Verdict sparks custody fight, public outcry

EAST DUBUQUE, Ill. (AP)—A judge’s decision to reunite two girls with their father three years after they watched him strangle their mother has touched off a new custody fight and public outrage against the judge.

“I guess the bottom line is whether or not it’s OK to kill your wife in front of your children,” says Gene Tranel of Eldridge, Iowa, brother of the 26-year-old victim, Carol Lutgen.

Tranel, who took in his nieces, Tracy, 11, and Dana, 10, while James Lutgen served a 20-month prison term, is fighting to get them back.

But Lutgen’s lawyer, William Schirger, says the case has been blown out of proportion in this small Mississippi River town.

“The kids are not in any danger. Jim loves the girls and they love him. They asked the judge to let them live with him,” Schirger said.

Lutgen, 33, pleaded guilty to voluntary manslaughter for the Dec. 21, 1984 death of his wife at the family home in tiny Menominee, in the northwest corner of Illinois.
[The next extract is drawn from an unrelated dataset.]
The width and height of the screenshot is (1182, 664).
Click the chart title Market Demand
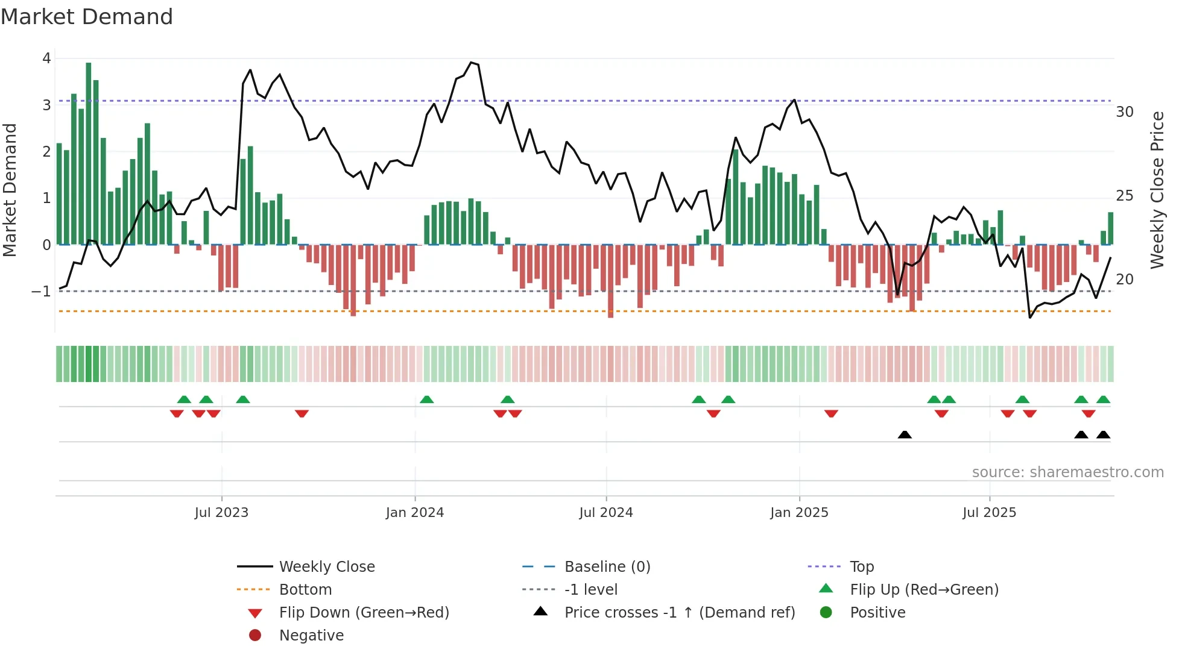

Two original murder counts against Lutgen were reduced after the court ruled his daughters were too young to testify as witnesses to their mother’s death.

The Lutgens were on the verge of a breakup as the 1984 holiday season approached. “She didn’t love Jim no more,” recalled Lutgen’s mother, Grace. “They were separating the day after Christmas. He was broken up about it.”

The couple’s fatal battle was fueled by Lutgen’s belief that his wife was seeing another man, his mother said, although the fight was sparked by a disagreement over whether to take the girls shopping and skating.

As the girls looked on, the argument turned into a physical confrontation.

“I picked the girls up afterward and they told me … they had seen part of the fight,” Mrs. Lutgen said. “They said they were pushing and grabbing each other around the neck.”

Lutgen was released from prison in October 1986 and regained custody of his daughters last Dec. 29.

The Jo Daviess County judge who made the custody decision, Eric DeMar of Galena, has borne the brunt of the public outcry since Lutgen regained his daughters.